吉田喜重監督の記念すべきデビュー作『ろくでなし』が公開されたのは、いまからちょうど50年前の1960年7月のことでした。一躍「松竹ヌーヴェル・ヴァーグ」の旗手として注目を集めた吉田は『秋津温泉』(1962年)、『嵐を呼ぶ十八人』(1963年)などの作品で企業映画の定型を破り、また1964年に『日本脱出』の一部がカットされたのを機に松竹を退社、「現代映画社」を中心とする独立プロに活動の場を移してからは、性と政治、日本の近代化がはらむ矛盾を鋭く追及する一方、まばゆいハイキー・トーンのモノクロ撮影や余白を残した構図、鏡や水、日傘などのモチーフで独自のスタイルを確立しながら、日本映画の前衛を牽引していくことになります。

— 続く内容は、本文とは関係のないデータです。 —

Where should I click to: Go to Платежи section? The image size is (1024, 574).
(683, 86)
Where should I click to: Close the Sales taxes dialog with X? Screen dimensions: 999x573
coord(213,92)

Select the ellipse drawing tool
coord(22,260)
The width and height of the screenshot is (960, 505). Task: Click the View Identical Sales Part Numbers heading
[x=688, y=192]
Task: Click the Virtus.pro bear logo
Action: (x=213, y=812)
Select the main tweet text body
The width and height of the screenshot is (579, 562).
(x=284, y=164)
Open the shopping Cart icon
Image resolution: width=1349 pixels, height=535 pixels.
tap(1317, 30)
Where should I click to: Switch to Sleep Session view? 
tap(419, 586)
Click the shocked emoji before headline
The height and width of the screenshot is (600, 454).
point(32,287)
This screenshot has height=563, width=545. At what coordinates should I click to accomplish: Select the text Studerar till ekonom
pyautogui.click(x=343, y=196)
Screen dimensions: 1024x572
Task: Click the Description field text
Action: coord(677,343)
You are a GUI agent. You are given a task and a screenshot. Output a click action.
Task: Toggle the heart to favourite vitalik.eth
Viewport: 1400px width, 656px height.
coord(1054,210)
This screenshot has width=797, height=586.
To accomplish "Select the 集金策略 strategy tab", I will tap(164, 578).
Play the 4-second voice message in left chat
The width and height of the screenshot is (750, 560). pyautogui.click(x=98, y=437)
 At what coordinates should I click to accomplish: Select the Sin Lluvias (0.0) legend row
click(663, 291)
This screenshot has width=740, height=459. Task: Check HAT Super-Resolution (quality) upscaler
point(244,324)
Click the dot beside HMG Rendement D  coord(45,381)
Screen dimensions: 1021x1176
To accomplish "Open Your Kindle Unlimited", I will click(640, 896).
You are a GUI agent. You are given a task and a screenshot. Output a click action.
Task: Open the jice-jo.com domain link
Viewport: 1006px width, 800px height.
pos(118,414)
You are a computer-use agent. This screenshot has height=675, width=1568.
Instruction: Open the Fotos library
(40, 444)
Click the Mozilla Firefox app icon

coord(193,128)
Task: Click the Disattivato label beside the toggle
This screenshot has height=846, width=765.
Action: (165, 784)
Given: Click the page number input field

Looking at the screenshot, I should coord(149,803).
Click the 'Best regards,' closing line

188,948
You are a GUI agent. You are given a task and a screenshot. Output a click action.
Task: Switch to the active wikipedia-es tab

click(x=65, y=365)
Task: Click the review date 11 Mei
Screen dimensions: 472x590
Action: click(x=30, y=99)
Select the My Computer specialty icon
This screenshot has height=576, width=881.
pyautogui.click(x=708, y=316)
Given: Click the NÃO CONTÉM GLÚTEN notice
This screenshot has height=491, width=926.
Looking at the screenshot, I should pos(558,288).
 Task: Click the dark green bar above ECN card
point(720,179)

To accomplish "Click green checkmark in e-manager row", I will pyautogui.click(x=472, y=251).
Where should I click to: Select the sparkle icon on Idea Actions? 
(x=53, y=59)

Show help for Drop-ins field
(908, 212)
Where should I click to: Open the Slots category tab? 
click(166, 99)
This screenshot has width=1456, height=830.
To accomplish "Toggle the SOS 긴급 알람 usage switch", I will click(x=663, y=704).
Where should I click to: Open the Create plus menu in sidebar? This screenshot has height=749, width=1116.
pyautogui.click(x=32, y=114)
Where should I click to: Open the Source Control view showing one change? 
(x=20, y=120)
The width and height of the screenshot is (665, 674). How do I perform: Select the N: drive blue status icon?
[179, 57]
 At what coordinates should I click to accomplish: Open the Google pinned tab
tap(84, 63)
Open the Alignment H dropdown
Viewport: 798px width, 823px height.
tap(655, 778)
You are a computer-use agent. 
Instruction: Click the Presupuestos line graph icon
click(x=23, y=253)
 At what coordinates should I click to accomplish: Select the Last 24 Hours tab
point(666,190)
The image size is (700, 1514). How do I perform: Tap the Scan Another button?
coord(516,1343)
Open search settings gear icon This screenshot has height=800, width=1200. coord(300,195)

とりわけ時空間が交錯する実験的な話法を試みた『エロス+虐殺』(1970年)のフランス公開後は国際的な評価も高まり、さらに『戒厳令』(1973年)の発表後はテレビ・シリーズ「美の美」(1974-1977年)や『BIG1物語 王貞治』(1977年)などドキュメンタリーとの間を往還しながら、作家と映画表現の関係を問い続けてきました。そして、2003年には13年振りの劇映画となる『鏡の女たち』を発表。2008年にはパリのポンピドゥ・センターでも大規模な回顧上映が開かれるなど、その作品世界に新たな注目が集まっています。
本企画では、劇映画全19作に、長・短篇の記録映画を加えた計43本(24プログラム)の上映を通して、映画監督・吉田喜重50年の足跡を回顧します。